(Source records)

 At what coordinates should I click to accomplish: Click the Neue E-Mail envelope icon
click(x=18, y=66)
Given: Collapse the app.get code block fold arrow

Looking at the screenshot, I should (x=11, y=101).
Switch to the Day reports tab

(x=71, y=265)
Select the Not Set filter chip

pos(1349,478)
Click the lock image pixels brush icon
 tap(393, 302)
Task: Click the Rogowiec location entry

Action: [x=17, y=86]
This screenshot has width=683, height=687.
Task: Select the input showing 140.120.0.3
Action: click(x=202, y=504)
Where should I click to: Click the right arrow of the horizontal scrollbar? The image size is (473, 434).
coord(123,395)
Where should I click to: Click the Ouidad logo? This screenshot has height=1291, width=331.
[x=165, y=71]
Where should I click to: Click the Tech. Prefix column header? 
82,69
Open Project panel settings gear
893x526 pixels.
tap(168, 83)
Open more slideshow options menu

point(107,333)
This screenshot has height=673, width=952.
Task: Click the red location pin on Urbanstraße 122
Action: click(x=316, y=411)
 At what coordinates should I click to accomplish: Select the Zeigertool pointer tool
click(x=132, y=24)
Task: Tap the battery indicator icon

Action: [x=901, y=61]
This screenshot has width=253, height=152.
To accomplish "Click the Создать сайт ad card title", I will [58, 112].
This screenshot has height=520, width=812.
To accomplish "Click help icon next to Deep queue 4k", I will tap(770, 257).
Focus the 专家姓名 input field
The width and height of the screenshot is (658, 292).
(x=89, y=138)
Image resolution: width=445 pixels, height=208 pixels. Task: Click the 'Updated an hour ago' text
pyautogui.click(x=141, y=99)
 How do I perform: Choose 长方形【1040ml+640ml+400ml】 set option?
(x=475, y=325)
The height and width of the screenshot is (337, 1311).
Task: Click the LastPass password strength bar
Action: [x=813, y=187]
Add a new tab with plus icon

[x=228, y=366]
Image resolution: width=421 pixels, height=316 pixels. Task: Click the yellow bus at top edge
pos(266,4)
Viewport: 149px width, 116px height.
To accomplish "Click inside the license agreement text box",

Problem details » Could you copy every line from the records that has "will" in it?

Result of the exercise »
To accomplish "Click the Создать сайт ad card title", I will [58, 112].
To accomplish "Click help icon next to Deep queue 4k", I will tap(770, 257).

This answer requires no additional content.